On March 8, First Lady Dawn Amano-Ige and Australia’s Consul General Andrea Gleason co-hosted their annual International Women’s Day event — this year featuring strong female leaders in Hawai‘i’s conservation work. Mrs. Ige praised their dedication to protecting our natural resources — whether in government service or nonprofits. “We are increasingly facing existential challenges that require us to work towards a just and inclusive community,” she said. “As an island community, we also have an acute understanding of how climate change will impact all of us in the next decade.”
The past month also provided more opportunities to honor women who have served to inspire others. Whether it’s a queen at Washington Place, a pioneering scientist in Mānoa or a teacher in Kalihi, women have remained strong role models from the past and for the future.
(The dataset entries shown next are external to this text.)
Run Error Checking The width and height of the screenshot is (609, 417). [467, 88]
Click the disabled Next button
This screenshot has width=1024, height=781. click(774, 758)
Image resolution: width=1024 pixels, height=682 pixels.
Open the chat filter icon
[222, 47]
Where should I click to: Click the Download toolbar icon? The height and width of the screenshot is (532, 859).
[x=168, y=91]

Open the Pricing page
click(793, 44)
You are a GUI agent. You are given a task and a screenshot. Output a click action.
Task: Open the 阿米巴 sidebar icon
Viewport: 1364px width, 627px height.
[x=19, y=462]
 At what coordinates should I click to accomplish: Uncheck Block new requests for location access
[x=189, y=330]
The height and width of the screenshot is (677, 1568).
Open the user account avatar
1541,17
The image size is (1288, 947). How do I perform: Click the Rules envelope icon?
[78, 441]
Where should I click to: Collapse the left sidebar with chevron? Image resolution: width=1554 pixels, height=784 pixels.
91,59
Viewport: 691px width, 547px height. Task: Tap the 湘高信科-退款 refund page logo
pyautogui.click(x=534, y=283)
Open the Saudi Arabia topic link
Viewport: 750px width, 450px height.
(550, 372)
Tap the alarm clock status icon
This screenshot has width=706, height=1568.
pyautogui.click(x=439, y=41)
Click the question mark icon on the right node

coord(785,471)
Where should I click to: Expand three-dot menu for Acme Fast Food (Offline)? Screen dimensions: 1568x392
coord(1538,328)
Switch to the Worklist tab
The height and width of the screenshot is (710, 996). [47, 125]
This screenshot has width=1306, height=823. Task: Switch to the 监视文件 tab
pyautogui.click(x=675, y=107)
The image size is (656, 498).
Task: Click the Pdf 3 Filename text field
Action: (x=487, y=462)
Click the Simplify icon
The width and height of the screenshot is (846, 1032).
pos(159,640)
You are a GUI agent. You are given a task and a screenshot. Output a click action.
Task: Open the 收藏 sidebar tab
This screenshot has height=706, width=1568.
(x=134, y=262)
Alice Augusta Ball, who made her mark more than 100 years ago, was honored at UH Mānoa in a special ceremony Feb. 28. Ball was UH’s first African-American graduate and the first woman to earn her master’s degree in chemistry in 1915. She was a pioneering scientist who at age 23 discovered a treatment for Hansen’s disease (leprosy) using oil from the Chaulmoogra tree.
On the same day, a surprised Michelle Le Iwasaki heard Governor Ige announce her name at an assembly as the recipient of the $25,000 Millken Educator Award for 2021-2022. Iwasaki, a Kalihi Kai Elementary academic coach, was praised for developing long-term solutions to support the students. This included leading the school to partner with the Turnaround Arts national program. “It’s teachers like her all across our state who are inspiring students to be the best they can be,” said Mrs. Ige, a former educator in Hawai‘i’s public school system.